Gert Watkins just become the poster child of checks in an article about the reality of check writing.
The Wall Street Journal article, posted by former colleague and friend Kathy Strasser, explored the dynamics behind why checks still exist and what the leading motivations are. Of course, when it comes to checks, technologists want to bash them.
When Gert Watkins pulls out a check at Wal-Mart or Target, the shoppers in line behind her roll their eyes, sign deeply and mutter under their breath. Ms. Watkins, a 67-year-old former banker in Birmingham, Ala., knows that many other shoppers pay with credit cards and debit cards, but she doesn’t care.
Think checks are that much slower than other transactions? Checks typically take 67 seconds to complete, compared with 25 seconds for cash, 24 seconds for credit cards, and 20 seconds for debit cards, says Lori Fontaine, an industrial engineer who works with retailers. So does it really make a difference? Hardly. Also, new chip-based EMV protections have slowed down credit card transactions, so should Gert feel guilty? No way!

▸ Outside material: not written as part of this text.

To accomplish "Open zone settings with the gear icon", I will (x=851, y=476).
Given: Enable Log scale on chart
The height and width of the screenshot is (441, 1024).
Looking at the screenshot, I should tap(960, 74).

“For check-writers, recording the payment in a checkbook while standing in line is a sign of good financial hygiene. People who pay by check in stores say it gives them a greater feeling of security than using plastic and it is more convenient than carrying a wad of cash. They also say they feel more in control of their spending.”
“I just feel safer,” says Bill Aber, a former chef who lives in Jersey City, N.J., who has been the victim of credit-card fraud.
Sure, millennials hate it when Gert pulls her checkbook out, but who cares. Go get a job and move out of your parents house. Then you can complain! 🙂
At least most check writers aren’t like this guy, from a check-writing push in 2010 that featured a video starring “Duncan Steele—The Man with Checks Appeal.” Who writes a check to pay for a 59-cent stick of beef jerky in a convenience store anyways?